▶ Required work: Can you update the rows below so that "curved line" becomes "wavy line" everywhere it appears, with everything else unchanged? Leave the pictures out of your answer.
____ Data lines
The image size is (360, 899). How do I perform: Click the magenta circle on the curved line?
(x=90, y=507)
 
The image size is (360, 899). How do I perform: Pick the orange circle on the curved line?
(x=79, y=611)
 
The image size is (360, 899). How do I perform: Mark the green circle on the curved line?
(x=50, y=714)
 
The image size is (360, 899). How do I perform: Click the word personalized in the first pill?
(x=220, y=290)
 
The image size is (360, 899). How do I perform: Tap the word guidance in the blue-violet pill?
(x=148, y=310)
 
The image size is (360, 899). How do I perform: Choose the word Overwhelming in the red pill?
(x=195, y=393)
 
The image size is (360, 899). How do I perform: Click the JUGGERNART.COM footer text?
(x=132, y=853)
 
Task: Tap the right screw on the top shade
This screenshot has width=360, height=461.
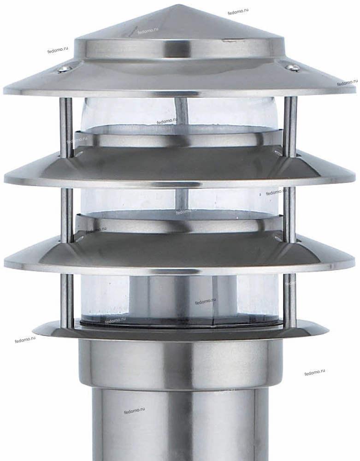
________
▶ Reply:
The image size is (360, 899). How do I perform: Click the magenta circle on the wavy line?
(x=90, y=507)
 
The image size is (360, 899). How do I perform: Pick the orange circle on the wavy line?
(x=79, y=611)
 
The image size is (360, 899). How do I perform: Mark the green circle on the wavy line?
(x=50, y=714)
 
The image size is (360, 899). How do I perform: Click the word personalized in the first pill?
(x=220, y=290)
 
The image size is (360, 899). How do I perform: Tap the word guidance in the blue-violet pill?
(x=148, y=310)
 
The image size is (360, 899). How do I perform: Choose the word Overwhelming in the red pill?
(x=195, y=393)
 
The image size is (360, 899). How do I perform: Click the JUGGERNART.COM footer text?
(x=132, y=853)
 
Task: Tap the right screw on the top shade
This screenshot has width=360, height=461.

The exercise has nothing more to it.